+++ Recorded information +++

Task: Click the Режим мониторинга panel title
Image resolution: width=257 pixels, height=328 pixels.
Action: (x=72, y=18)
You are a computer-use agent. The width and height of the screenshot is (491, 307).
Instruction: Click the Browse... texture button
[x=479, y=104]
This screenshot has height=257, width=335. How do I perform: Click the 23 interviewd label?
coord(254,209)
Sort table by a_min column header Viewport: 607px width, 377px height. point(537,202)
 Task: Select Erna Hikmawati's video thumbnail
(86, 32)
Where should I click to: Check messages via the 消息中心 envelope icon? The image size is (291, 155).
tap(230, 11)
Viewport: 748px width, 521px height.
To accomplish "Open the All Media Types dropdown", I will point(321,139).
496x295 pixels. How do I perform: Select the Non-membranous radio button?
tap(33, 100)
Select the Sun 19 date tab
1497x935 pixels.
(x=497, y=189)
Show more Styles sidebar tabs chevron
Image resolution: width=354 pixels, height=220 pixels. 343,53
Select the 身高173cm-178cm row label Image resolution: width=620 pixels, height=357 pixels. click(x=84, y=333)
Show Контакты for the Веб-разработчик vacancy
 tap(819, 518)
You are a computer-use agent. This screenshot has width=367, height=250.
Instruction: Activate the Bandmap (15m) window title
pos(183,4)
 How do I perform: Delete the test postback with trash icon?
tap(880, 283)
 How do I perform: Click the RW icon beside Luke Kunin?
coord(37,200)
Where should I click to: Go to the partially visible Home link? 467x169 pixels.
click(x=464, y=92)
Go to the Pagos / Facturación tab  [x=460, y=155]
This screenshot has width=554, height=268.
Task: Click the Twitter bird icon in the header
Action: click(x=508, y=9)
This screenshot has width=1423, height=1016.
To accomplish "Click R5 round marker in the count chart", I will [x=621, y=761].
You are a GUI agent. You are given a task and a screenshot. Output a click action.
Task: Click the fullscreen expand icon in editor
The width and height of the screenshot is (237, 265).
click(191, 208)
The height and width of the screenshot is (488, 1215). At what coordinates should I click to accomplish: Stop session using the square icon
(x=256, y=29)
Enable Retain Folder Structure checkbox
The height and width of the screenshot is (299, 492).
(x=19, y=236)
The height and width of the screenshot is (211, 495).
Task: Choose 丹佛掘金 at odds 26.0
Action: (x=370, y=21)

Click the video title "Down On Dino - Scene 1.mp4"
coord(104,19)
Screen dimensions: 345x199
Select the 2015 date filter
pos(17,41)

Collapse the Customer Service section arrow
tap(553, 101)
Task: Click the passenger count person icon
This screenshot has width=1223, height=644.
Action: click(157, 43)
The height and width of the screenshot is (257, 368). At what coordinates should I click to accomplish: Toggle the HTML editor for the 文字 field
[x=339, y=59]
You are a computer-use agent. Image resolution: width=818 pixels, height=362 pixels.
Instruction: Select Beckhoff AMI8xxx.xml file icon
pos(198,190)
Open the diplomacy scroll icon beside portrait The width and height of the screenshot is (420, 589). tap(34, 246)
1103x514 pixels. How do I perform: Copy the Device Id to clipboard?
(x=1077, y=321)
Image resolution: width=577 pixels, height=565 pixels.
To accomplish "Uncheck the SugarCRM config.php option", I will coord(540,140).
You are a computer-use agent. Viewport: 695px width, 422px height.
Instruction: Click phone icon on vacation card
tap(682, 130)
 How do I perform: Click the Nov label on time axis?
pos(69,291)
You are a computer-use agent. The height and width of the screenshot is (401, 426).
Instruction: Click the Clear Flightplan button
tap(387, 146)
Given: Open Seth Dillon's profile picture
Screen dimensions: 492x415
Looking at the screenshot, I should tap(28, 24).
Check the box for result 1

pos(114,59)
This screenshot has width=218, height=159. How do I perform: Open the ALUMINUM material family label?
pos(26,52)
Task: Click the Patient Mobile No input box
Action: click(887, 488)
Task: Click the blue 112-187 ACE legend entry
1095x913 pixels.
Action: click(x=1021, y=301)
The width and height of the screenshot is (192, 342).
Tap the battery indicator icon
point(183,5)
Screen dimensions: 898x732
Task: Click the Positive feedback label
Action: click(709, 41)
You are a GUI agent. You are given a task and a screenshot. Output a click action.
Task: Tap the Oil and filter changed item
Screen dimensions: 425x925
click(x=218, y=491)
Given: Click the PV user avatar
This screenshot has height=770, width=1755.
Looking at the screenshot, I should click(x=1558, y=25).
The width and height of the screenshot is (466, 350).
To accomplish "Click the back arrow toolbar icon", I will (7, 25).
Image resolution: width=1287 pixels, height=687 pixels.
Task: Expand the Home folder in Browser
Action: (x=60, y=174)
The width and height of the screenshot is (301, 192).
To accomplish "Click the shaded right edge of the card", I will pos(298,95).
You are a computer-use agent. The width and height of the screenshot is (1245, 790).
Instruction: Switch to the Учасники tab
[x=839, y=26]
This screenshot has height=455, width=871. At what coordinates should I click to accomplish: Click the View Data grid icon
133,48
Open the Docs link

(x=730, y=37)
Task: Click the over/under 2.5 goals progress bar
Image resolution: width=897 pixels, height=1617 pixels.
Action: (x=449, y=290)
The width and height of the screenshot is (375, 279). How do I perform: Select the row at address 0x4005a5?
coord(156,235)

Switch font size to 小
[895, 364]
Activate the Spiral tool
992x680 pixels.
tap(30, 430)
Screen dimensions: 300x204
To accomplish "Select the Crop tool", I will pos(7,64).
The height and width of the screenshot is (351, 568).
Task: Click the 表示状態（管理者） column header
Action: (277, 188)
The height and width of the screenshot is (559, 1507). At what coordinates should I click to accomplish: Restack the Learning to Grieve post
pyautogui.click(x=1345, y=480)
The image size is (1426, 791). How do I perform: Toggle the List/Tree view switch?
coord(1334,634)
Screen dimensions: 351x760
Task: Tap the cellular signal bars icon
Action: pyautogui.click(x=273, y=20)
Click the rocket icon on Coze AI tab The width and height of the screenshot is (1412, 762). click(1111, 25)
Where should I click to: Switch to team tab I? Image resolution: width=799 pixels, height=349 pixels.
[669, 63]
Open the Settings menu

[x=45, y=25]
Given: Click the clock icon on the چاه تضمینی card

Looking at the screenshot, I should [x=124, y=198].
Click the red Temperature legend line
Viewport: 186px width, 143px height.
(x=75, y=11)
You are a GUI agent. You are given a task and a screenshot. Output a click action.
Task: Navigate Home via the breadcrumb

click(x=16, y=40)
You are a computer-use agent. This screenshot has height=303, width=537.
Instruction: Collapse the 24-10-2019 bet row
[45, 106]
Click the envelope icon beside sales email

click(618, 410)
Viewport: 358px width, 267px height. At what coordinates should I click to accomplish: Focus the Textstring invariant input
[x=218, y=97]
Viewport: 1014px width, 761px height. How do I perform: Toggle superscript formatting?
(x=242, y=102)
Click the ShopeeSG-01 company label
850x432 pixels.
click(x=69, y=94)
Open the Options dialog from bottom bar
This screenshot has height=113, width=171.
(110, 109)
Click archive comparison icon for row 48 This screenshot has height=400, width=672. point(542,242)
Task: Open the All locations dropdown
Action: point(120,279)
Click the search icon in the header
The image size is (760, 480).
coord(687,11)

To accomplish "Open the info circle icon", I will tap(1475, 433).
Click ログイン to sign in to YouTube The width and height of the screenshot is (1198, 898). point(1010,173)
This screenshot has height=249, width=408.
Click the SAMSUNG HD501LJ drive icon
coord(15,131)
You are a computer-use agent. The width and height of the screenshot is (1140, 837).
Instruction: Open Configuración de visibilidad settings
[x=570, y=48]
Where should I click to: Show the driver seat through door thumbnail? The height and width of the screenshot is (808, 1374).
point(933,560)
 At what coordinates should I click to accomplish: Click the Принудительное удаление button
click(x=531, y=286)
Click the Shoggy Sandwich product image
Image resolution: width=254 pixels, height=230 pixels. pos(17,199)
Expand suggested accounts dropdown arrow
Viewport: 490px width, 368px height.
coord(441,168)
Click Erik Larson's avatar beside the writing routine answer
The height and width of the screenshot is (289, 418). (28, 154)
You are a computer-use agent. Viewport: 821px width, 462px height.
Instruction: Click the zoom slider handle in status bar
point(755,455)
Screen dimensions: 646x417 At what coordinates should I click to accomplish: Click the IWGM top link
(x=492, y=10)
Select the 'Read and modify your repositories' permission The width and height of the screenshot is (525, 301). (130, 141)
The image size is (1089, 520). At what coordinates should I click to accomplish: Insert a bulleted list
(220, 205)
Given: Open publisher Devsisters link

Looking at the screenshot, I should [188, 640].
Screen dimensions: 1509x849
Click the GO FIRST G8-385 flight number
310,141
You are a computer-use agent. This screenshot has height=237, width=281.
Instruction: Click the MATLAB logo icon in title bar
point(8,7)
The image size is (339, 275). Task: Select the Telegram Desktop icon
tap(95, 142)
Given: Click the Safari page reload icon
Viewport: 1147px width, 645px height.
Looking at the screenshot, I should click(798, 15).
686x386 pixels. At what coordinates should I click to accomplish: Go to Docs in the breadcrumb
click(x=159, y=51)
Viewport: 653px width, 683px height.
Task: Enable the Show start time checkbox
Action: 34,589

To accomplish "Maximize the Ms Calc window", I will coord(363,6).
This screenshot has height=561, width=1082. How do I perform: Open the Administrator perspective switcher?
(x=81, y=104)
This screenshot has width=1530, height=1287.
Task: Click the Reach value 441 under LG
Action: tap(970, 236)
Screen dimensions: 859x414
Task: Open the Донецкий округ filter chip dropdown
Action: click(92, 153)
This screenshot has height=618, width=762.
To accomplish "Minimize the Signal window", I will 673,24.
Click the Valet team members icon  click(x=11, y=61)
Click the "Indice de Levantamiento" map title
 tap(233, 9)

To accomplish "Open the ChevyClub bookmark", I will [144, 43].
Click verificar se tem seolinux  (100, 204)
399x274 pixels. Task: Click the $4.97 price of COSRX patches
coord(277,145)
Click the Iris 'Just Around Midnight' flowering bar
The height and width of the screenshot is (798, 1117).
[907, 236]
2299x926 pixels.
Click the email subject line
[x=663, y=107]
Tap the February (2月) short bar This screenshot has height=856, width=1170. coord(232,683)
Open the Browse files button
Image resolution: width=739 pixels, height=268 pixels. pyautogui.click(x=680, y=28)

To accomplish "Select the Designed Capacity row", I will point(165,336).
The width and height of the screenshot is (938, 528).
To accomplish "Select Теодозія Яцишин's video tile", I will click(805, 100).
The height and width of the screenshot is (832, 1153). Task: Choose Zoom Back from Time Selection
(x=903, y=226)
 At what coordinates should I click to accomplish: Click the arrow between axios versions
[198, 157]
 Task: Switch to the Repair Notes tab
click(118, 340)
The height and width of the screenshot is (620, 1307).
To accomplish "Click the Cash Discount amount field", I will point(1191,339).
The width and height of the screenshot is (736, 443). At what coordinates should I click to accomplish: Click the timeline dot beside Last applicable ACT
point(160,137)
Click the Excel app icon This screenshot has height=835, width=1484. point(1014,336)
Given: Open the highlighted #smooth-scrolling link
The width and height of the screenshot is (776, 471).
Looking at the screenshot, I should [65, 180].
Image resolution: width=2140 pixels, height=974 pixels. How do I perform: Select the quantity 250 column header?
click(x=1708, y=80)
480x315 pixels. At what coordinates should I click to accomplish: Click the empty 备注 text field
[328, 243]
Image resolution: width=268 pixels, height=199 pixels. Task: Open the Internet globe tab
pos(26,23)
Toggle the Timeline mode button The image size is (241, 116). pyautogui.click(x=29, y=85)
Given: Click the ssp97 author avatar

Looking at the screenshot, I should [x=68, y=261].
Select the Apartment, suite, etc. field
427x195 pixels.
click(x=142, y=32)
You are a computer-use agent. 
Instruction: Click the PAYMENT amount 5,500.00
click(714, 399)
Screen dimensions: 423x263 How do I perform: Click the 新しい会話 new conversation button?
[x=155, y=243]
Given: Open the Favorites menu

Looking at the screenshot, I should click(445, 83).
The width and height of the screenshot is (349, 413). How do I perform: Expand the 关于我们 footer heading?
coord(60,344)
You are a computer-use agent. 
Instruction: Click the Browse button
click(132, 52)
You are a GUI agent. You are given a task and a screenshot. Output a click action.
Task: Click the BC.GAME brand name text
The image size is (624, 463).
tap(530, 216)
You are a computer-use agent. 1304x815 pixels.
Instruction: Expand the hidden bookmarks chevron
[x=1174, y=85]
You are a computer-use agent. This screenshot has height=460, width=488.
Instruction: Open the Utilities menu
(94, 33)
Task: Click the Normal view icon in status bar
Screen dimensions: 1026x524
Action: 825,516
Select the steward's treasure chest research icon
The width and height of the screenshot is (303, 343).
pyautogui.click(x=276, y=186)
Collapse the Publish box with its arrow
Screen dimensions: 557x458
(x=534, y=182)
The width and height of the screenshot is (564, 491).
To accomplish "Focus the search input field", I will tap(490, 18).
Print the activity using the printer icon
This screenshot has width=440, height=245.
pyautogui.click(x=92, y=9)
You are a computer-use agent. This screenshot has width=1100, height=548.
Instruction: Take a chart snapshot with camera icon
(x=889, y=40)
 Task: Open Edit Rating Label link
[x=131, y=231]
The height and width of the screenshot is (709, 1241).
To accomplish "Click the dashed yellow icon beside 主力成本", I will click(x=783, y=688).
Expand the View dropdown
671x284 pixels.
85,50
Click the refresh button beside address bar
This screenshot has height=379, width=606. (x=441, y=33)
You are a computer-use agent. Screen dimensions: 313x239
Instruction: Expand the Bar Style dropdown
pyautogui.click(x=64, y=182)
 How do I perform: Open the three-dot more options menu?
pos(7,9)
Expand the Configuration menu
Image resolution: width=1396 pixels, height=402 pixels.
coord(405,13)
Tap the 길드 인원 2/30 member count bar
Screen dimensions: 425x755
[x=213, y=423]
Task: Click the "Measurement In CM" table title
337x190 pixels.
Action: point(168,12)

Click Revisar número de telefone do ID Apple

+++

Your task:
Every line that contains the string "table" should be returned from the data.

Response to this exercise:
Sort table by a_min column header Viewport: 607px width, 377px height. point(537,202)
Task: Click the "Measurement In CM" table title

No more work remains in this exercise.